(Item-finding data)
= = = = = = =

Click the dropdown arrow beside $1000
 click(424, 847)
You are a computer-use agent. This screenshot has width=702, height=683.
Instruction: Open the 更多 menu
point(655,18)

= = = = = = =

- [WHAT YOU ARE ASKED TO DO]:
Reproduce the data above line for line, without any alteration.

- [OUTPUT FOR THIS EXERCISE]:
Click the dropdown arrow beside $1000
 click(424, 847)
You are a computer-use agent. This screenshot has width=702, height=683.
Instruction: Open the 更多 menu
point(655,18)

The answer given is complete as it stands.